I have based the write up on a typical config we have seen this issue with. A brand new cluster of four HP DL360 Gen8 using Microsoft Hyper-v Server 2012 R2 and SMB storage on a DL380 Gen8 running Windows Server 2012 R2
The IssueVirtual machines suddenly lose network connectivity, normally just one at a time. Moving the machine to another node in the cluster will fix the issue and they will continue to work even when moved back until the next time it happens. At first an issue with the physical switch was suspected but quickly disproved. We then looked at the hyper-v virtual switch but once again that seemed petty easy to discount. We were also briefly sent down a dead end of a MAC address clash.
The CauseAfter a lot of research we finally go to the bottom of the issue. It would appear there is an issue with various network adapters in particular those using a Broadcom chip and Microsoft's implementation of VMQ. The issue mainly seems to come to light if you are using NIC teaming but we have seen it without. The odd thing is that there is a lack of consistency in what seems to cause it, although having everything patched to the latest levels seems to help.
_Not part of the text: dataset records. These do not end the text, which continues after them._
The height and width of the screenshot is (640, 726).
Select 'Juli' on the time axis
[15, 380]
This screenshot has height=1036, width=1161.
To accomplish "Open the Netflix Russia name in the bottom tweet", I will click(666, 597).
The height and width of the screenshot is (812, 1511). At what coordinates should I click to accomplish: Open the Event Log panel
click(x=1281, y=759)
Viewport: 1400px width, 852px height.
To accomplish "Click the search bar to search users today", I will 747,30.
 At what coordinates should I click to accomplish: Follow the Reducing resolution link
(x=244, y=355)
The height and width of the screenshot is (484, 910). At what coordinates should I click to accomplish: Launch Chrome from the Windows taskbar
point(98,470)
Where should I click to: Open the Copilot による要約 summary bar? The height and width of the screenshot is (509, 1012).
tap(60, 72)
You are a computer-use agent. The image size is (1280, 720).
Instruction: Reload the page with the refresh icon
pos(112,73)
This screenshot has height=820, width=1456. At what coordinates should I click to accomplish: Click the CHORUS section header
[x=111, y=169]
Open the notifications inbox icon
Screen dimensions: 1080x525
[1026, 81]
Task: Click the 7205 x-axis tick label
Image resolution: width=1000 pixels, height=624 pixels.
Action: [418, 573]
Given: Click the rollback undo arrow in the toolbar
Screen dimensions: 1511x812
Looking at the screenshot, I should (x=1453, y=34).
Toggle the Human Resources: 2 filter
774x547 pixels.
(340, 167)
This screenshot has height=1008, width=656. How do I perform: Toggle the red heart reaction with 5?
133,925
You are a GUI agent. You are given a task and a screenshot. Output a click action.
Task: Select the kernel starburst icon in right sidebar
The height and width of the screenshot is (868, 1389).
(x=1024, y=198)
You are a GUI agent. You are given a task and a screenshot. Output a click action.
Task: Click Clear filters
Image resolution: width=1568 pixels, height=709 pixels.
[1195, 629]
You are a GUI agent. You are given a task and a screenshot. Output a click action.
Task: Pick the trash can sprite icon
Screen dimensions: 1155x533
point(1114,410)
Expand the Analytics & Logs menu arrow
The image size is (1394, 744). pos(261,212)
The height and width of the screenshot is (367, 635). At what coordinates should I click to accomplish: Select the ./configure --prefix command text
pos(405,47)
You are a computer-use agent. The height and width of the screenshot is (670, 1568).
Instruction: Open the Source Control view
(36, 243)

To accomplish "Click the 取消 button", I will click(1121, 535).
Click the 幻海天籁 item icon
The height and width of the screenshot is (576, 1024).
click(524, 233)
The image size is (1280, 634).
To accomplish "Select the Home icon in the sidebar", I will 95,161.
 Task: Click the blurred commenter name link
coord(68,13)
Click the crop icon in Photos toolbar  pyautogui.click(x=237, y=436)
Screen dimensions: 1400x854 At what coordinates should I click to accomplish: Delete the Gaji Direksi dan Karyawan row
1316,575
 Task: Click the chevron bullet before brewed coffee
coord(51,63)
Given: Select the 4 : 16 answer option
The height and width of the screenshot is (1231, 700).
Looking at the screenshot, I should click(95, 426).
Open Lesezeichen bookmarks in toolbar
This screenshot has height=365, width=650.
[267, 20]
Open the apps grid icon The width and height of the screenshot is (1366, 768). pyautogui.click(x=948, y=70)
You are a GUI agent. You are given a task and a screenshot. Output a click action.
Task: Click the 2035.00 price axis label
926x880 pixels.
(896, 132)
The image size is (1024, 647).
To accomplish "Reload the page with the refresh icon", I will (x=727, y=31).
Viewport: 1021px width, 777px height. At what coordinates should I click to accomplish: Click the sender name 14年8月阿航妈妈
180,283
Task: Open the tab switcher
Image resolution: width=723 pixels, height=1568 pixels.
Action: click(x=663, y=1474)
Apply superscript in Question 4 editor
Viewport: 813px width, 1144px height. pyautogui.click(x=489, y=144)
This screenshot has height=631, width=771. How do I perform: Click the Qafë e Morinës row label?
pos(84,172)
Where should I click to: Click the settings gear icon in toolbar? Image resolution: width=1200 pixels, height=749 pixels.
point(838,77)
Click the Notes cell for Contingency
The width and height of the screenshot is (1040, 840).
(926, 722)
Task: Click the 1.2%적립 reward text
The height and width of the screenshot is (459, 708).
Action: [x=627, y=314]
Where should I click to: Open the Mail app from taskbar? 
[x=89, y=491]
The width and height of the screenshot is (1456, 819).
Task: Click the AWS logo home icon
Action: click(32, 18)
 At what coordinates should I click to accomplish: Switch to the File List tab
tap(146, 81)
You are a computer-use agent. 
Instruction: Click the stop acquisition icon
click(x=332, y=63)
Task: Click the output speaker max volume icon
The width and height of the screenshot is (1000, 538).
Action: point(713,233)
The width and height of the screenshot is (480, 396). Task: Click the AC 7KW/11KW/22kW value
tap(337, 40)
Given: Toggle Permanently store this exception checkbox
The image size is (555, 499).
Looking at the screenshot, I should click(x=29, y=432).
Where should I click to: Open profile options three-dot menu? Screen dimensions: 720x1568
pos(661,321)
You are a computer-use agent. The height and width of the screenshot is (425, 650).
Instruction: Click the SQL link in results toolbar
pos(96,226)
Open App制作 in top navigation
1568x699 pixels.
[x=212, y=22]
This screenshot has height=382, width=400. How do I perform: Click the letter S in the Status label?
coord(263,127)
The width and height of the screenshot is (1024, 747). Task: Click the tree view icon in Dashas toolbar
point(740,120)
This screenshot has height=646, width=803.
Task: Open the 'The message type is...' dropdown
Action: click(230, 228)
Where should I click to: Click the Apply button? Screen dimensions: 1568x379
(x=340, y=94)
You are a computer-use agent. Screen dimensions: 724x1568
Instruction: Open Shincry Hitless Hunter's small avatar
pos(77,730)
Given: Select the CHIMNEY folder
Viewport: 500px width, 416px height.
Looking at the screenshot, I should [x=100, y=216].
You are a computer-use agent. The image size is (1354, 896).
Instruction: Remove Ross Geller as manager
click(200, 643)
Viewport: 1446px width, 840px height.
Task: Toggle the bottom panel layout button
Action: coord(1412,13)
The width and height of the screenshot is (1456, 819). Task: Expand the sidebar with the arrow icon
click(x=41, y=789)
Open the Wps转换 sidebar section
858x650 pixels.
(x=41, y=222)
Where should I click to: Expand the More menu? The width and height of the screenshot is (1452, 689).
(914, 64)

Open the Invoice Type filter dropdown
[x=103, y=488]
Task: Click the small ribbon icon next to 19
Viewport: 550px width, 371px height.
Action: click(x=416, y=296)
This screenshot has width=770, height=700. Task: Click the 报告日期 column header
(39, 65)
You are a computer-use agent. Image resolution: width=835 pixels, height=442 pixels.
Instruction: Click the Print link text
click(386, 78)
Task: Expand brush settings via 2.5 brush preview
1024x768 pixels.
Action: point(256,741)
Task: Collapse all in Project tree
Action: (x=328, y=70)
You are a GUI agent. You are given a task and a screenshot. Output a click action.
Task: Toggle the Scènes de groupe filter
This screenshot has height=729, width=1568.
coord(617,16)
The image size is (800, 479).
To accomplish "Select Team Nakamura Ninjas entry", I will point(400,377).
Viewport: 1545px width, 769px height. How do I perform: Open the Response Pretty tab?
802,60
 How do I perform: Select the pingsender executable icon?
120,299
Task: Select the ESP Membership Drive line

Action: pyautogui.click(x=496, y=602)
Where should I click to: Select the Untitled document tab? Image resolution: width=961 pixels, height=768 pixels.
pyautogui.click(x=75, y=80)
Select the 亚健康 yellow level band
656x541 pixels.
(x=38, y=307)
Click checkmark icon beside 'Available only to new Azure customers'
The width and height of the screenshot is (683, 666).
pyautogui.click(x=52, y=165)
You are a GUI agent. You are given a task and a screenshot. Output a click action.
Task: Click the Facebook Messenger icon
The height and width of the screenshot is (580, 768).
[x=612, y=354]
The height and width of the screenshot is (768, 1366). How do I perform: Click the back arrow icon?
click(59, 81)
Whilst there are solutions touted one the web such as installing KB2887595-v2 we have found them all at best a bit flakey, in some cases they seem to introduce a real performance hit in others they just don't work at all. For now we are relying on a simple work around.
The Work Around
The work around (I wont call this a fix as involves disabling a useful feature) is to disable VMQ on the physical network adapters on your Hyper-v hosts. The simplest way of doing this is with the following Powershell where ethernet1 is replaced with the name of the network adapter in question.
Disable-NetAdapterVmq –Name ethernet1
Hopefully there will soon be a long term solution to the issue. In the meantime we are no longer specifying the HP NC365T adapters. There does seem to be a few more options out there but for now we will be sticking with disabling VMQ.